Вычисление покрытия
На данном этапе рассчитывается покрытие генов и целевых участков (интервалов набора capture kit) выравниваниями прочтений образца. Эти показатели важны для оценки качества картирования в целом и на интересующих вас областях (генах, транскриптах). Результаты вычисления покрытия будут расположены на вкладке "Анализ покрытия” на странице образца. Вычисление покрытия запускается после успешного выполнения стадии "Предварительная обработка для выявления вариантов".
Стадия анализа образца "Вычисление покрытия" включает следующие задачи:
Вычисление покрытия. Ход выполнения задачи зависит от типа секвенирования образца:
1.1. Если тип секвенирования определен как Направленный отбор и для образца определен набор capture kit, то задача включает следующие этапы:
- bedtools coverage вычисляет глубину и широту покрытия выравниваний прочтений образца интервалами набора capture kit и строит гистограмму покрытия для каждого интервала набора capture kit и сводную гистограмму для всех интервалов.
- bedtools intersect выявляет области, пересекающиеся между экзонами из Ensembl и интервалами набора capture kit.
- bedtools coverage вычисляет глубину и широту покрытия выравниваний прочтений образца экзонами из Ensembl и строит гистограмму покрытия для каждого экзона и сводную гистограмму для всех экзонов.
Файл с покрытием генов выровненными прочтениями можно скачать в разделе "Файлы с результатами" в деталях задачи "Вычисление покрытия" ("Скачать Gene coverage TSV"). Его также можно открыть в таблицах Google.

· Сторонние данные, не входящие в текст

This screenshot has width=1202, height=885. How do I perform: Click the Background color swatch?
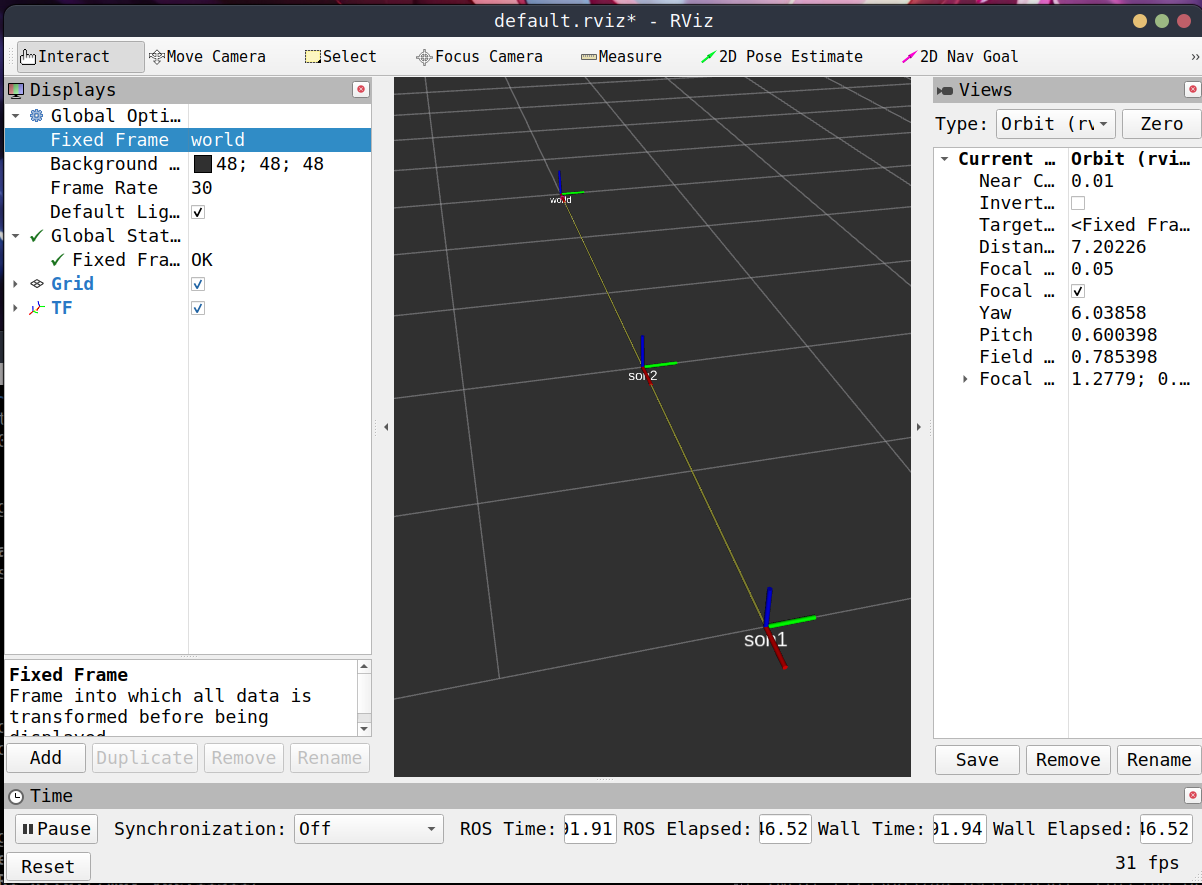click(202, 164)
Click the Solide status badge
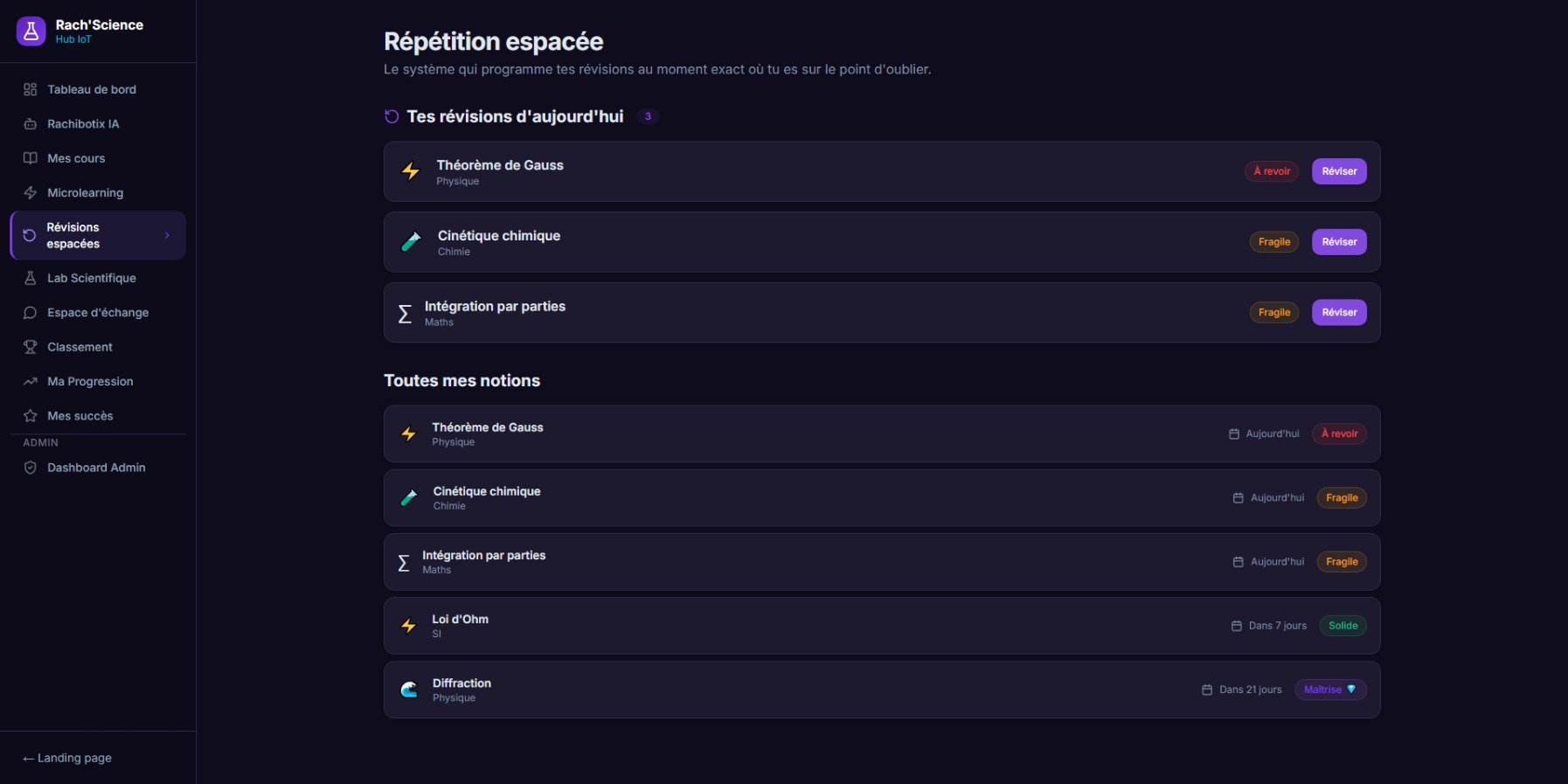This screenshot has height=784, width=1568. coord(1343,626)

GATK CollectHsMetrics собирает метрики направленного отбора (hybrid-selection; HS) в файле выравнивания образца в пределах интервалов набора capture kit.
Файл с вычисленными метриками можно скачать в разделе "Файлы с результатами" в деталях задачи "Вычисление покрытия" ("Скачать HS Metrics TSV"). Его также можно открыть в таблицах Google.
Файл с информацией о покрытии целевых участков (интервалов набора capture kit) можно скачать в том же разделе ("Скачать Per target coverage TSV"). Его также можно открыть в таблицах Google.1.2. Если тип секвенирования определен как Направленный отбор, но для образца не определен набор capture kit, то задача включает следующий этап:
bedtools coverage вычисляет глубину и широту покрытия выравниваний прочтений образца экзонами из Ensembl и строит гистограмму покрытия для каждого экзона и сводную гистограмму для всех экзонов. Файл с покрытием генов выровненными прочтениями можно скачать в разделе "Файлы с результатами" в деталях задачи "Вычисление покрытия" ("Скачать Gene coverage TSV"). Его также можно открыть в таблицах Google.
1.3. Если тип секвенирования образца определен как WGS (whole-genome sequencing; полногеномное секвенирование), то задача включает следующие этапы:
bedtools coverage вычисляет глубину и широту покрытия выравниваний прочтений образца экзонами из Ensembl и строит гистограмму покрытия для каждого экзона и сводную гистограмму для всех экзонов.
bedtools genomecov вычисляет гистограммы покрытия выровненных последовательностей образца на референсный геном.
Файл с покрытием генов выровненными прочтениями можно скачать в разделе "Файлы с результатами" в деталях задачи "Вычисление покрытия" ("Скачать Gene coverage TSV"). Его также можно открыть в таблицах Google.
- Сохранение покрытия - сохранение покрытия генов и транскриптов.